The story of the smartphone revolution might have been very different. Hermann Hauser was enjoying success as a computer entrepreneur in Cambridge in 1985, but his company, Acorn, needed a better chip. Hauser approached the US firm Intel to ask if he could modify one of its chips.
“Intel said get lost,” says Hauser. “Who the hell are you? They are perfect as they are.’”
It may well regret that decision. Hauser instead asked two engineers to create Acorn’s own version. There are now 225bn descendants of the first “advanced Risc machine”, or Arm, the biggest rival to Intel. If you are reading this on a mobile device there is a very high chance you are holding one of its chips in your hand – the company estimates they are embedded in 95% of smartphones worldwide.
Yet its future is deeply uncertain, amid concerns it will list on New York’s stock market, loosening its UK roots. The company has halted work on a dual listing in the UK, the Financial Times reported last week. That would be a major blow to Downing Street, which has lobbied hard for a London listing.
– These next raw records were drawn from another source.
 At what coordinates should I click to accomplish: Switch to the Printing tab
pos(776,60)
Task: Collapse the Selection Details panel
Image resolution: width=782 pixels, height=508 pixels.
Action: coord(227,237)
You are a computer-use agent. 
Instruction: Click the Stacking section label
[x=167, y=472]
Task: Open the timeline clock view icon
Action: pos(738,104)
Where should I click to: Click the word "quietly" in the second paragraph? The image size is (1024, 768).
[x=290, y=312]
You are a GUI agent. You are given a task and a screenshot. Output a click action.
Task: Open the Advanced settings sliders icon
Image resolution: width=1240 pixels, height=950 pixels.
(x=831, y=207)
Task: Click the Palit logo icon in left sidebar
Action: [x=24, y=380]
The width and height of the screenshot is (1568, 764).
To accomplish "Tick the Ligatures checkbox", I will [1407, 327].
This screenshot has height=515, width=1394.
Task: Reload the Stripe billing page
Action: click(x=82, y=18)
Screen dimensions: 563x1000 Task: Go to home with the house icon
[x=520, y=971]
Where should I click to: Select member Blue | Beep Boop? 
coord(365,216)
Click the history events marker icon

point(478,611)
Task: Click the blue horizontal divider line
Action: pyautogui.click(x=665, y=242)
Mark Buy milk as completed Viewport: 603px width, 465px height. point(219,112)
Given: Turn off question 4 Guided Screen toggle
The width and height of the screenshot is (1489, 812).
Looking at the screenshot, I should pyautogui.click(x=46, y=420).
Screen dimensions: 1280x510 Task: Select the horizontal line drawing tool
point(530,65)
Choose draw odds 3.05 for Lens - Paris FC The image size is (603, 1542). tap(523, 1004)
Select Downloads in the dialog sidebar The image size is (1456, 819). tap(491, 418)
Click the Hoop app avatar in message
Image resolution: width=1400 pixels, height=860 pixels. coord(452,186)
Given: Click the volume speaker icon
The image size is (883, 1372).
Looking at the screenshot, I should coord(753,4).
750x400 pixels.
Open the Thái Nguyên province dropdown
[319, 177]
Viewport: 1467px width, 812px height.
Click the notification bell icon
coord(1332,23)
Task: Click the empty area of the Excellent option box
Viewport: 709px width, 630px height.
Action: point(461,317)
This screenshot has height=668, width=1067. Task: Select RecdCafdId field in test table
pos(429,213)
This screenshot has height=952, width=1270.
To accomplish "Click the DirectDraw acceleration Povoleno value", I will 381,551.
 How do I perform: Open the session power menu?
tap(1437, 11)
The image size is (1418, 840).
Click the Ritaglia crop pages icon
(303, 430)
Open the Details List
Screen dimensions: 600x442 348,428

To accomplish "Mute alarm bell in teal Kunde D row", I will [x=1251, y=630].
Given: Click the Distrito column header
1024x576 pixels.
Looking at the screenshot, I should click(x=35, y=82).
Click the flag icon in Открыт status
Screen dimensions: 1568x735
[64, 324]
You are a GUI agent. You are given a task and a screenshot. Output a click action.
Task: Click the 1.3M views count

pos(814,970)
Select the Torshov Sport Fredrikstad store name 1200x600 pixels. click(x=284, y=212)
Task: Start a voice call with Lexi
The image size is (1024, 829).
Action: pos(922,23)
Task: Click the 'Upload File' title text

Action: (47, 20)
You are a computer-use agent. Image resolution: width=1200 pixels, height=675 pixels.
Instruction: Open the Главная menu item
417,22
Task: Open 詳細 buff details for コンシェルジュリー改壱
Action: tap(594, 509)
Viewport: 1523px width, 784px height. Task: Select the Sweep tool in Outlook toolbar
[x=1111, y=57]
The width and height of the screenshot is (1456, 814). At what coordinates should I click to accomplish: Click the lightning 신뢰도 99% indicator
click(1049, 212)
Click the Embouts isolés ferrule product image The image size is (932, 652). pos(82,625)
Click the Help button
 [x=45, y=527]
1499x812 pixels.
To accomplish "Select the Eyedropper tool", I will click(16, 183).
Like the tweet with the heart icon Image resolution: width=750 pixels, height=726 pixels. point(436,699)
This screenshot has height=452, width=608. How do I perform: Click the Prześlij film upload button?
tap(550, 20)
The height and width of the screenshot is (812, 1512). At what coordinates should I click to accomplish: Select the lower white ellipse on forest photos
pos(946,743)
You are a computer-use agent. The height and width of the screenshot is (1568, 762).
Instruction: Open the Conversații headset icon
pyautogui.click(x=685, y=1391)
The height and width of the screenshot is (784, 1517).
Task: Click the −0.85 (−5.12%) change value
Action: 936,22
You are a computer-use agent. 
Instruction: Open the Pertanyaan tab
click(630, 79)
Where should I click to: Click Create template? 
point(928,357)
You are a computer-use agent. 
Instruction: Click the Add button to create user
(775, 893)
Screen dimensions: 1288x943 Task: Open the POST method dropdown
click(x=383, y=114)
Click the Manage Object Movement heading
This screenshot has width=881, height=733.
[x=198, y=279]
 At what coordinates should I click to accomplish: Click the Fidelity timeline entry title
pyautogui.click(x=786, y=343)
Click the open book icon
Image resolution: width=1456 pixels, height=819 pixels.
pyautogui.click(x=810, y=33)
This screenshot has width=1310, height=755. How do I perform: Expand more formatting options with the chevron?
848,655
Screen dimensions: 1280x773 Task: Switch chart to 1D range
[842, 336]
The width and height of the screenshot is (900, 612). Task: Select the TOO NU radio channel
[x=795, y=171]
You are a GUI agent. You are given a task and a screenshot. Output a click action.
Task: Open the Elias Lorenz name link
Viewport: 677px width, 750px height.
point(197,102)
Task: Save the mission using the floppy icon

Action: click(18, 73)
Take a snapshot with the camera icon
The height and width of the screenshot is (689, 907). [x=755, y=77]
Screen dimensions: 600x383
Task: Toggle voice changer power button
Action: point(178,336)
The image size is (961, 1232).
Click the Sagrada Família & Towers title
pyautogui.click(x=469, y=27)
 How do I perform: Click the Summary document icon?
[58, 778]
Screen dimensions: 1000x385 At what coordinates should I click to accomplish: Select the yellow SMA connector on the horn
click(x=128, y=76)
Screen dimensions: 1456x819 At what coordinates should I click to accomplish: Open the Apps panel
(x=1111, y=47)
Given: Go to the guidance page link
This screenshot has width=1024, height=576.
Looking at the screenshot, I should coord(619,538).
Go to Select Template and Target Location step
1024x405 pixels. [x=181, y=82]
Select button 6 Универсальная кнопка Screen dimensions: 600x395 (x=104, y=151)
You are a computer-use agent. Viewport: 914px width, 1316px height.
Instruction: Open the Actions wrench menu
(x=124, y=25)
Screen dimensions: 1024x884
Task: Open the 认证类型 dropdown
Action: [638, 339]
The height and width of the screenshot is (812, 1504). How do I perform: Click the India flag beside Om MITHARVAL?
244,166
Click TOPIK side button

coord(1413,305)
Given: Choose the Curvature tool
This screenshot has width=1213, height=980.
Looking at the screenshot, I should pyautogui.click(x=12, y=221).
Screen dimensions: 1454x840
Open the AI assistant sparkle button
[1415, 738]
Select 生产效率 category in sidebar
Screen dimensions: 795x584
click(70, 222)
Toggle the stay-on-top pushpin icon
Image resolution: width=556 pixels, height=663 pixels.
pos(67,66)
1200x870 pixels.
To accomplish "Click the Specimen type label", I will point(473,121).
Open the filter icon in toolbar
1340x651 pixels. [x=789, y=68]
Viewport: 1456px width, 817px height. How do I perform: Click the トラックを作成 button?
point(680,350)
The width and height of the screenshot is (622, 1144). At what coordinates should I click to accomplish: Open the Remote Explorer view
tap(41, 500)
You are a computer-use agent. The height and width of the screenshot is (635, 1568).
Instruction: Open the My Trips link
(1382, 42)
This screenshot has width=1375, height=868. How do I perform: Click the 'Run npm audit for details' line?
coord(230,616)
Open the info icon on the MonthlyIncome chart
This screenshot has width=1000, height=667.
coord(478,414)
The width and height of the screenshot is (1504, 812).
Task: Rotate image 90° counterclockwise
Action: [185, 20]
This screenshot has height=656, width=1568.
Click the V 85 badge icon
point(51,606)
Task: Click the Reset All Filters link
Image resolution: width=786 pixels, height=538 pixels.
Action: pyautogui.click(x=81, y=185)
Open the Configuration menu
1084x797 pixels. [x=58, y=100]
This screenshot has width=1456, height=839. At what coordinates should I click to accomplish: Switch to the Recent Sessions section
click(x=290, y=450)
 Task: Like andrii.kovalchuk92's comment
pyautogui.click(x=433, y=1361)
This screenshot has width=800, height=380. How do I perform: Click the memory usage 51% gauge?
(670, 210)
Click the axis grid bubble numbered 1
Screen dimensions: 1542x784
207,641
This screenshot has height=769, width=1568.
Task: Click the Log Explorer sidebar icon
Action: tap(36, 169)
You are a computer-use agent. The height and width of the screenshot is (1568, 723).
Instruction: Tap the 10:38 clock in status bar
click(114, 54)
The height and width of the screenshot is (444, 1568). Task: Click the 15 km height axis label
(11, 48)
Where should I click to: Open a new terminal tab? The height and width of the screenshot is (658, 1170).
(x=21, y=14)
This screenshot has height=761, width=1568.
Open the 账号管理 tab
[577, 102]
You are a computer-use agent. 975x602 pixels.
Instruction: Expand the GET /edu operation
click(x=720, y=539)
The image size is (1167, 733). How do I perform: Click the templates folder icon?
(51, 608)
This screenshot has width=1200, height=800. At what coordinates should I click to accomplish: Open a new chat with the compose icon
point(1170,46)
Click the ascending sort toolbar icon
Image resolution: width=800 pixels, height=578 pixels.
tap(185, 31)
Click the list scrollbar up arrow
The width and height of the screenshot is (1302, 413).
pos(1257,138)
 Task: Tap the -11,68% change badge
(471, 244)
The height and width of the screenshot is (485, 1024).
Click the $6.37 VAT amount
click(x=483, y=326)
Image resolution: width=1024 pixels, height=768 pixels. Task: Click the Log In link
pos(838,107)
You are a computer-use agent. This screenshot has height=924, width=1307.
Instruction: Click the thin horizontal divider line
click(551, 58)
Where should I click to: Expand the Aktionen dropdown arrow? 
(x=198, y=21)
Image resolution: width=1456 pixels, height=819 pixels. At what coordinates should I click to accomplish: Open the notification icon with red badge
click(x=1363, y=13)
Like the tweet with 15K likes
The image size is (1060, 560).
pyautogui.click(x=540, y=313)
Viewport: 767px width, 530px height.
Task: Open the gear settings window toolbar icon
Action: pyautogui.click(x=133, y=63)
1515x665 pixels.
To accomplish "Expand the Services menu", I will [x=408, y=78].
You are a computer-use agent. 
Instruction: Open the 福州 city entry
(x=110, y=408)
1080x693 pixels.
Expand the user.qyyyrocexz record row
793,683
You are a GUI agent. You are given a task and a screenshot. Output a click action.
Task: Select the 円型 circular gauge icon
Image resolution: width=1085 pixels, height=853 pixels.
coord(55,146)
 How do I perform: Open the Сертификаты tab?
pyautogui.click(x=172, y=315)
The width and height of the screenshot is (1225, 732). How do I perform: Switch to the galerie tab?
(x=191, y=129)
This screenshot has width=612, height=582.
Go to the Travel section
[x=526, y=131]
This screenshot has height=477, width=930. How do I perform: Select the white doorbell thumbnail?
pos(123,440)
Hauser, now a venture capital investor in a series of UK tech companies, sold his shareholding in Arm in 2016 when it was bought by Japan’s SoftBank, but he is an outspoken advocate of it retaining its status as an independent company, and a UK tech champion.
American chip designer Nvidia tried to buy Arm in 2020, which “would have been an absolute disaster”, he says, speaking from his Cambridge office. He is in favour of an initial public offering that allows a diverse shareholder base to take minority investments and keep Arm as the “Switzerland of the semiconductor industry”, able to work with anyone.